Swipes of pink, orange and soft red are messily brushed all over the sky, showing the Great Artist's greatness through nature. The colors remind me of the sticker that's stuck to the bag with fluids, which are slowly dripping into my veins. You are sitting across me. Elbows on your knees. Cheeks resting in your hands. I'm just typing away. I wonder what's going through your beautiful mind at this moment.

Just one last time, and then we can go home and stay there for a while. I've been knitting more hearts. Sometimes I want to give you one, but I don't mean to put your strength to shame. Just because I'm carrying the disease, doesn't mean I have it harder.

I feel like sometimes, the disease is harder for the people surrounding the sick person. I see the pain in your eyes. I can feel it in your embraces. I hear it in your voice. You are suffering. Oh, how I wished I could take away all of your sorrows and pain. You are worth a million things more than all of this, Sole.


We're at home. I'm on the couch. You're cooking. Both waiting for our son to come home. Il mio motivo. Just like you are. The typing feels heavier. As if the typing machine is getting old and weary, finishing off our story, thinking he's heard it all by now. Maybe it's just my weakening strength.

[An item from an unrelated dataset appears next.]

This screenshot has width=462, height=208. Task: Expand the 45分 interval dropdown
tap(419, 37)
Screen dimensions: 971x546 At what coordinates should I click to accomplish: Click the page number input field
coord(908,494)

Your cooking smells amazing, but at the same time I'm trying to hold down the content of my stomach. It pains me. I want to eat, want to enjoy, want to feel my roots. But at the same time my body is holding me back, telling me stop and not go further for no further damage.

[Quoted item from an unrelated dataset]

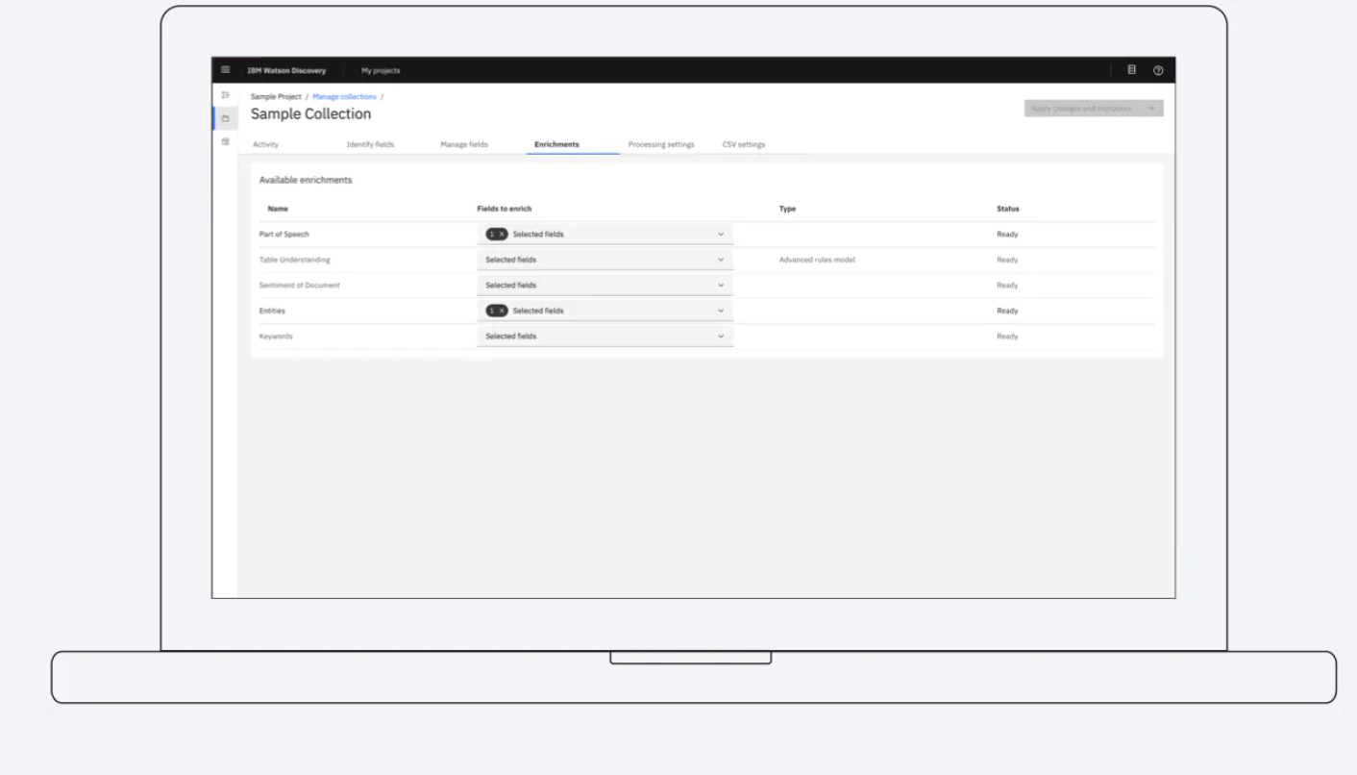
Task: Open the bottom sidebar navigation icon
Action: click(225, 140)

Though, it feels like a blessing to know that I'm not going through this alone. You've been amazing, Zev. Still are. An amazing husband, father, friend. You try to keep all heads above water, even when I know you want to collapse to the floor at times too. And I wish you'd do it more often, so you gave yourself time to rest in these restless days.

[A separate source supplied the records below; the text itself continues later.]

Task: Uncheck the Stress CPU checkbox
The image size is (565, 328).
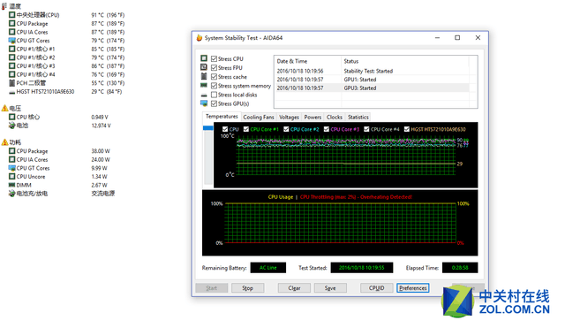Action: [x=214, y=59]
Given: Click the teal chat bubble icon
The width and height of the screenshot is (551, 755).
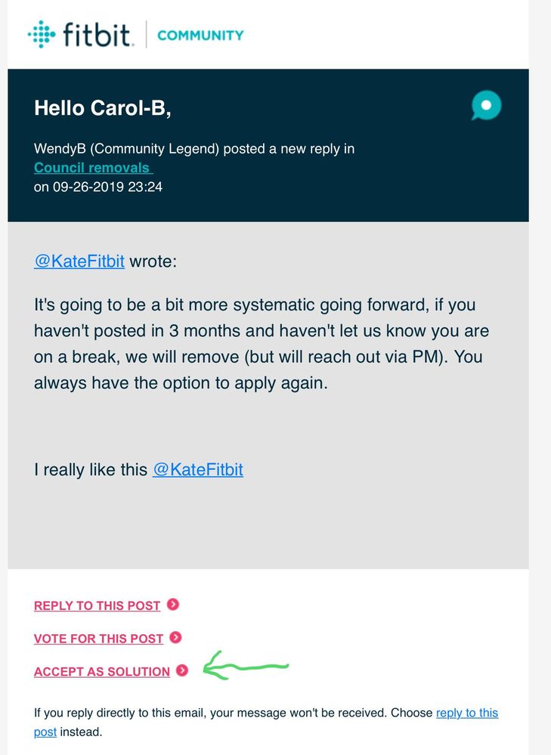Looking at the screenshot, I should (x=486, y=105).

Just a few hours, and it will be time to go to sleep. I can't wait to lie in your arms and feel as if everything will be just fine. No matter what happens.


It's a few days later. A lot has happened since then. I wanted to write you more, Sole, but I couldn't. When we went to sleep that night, the stomach aches were worse than before all of the chemo's and toxicity. I couldn't close one eye.

Moaned in pain. Couldn't breathe. And on top of that, the sickness made its way up all the time. Benjamin woke up because of me. Had a temper. You had to calm down the both of us. I feel so.. helpless. Another call to Teddy. Another bed to sleep in for Benjamin. Another hospital visit.

Emergency this, emergency that.

You carried me over to the car, wrapped me in blankets, strapped me safely before driving off to the hospital with an insane speed. So fast, it'd felt like I had been dreaming, and before I could realise it myself, I was in a bed. Nurses, doctors, machines surrounding me. But I could only feel your hand squeezing mine. I squeezed yours back. It went on and on.

It made me smile. I knew with you by my side, I would be okay. No matter what. You stroked my hair. When you pulled your hand away, I saw how your smile faltered. Your gaze fixed upon your hand.

I glanced the direction you were staring at. You had a handful of my hair.

"It's okay." I'd whispered. Stroked your cheek. "I've already knitted myself some nice hats."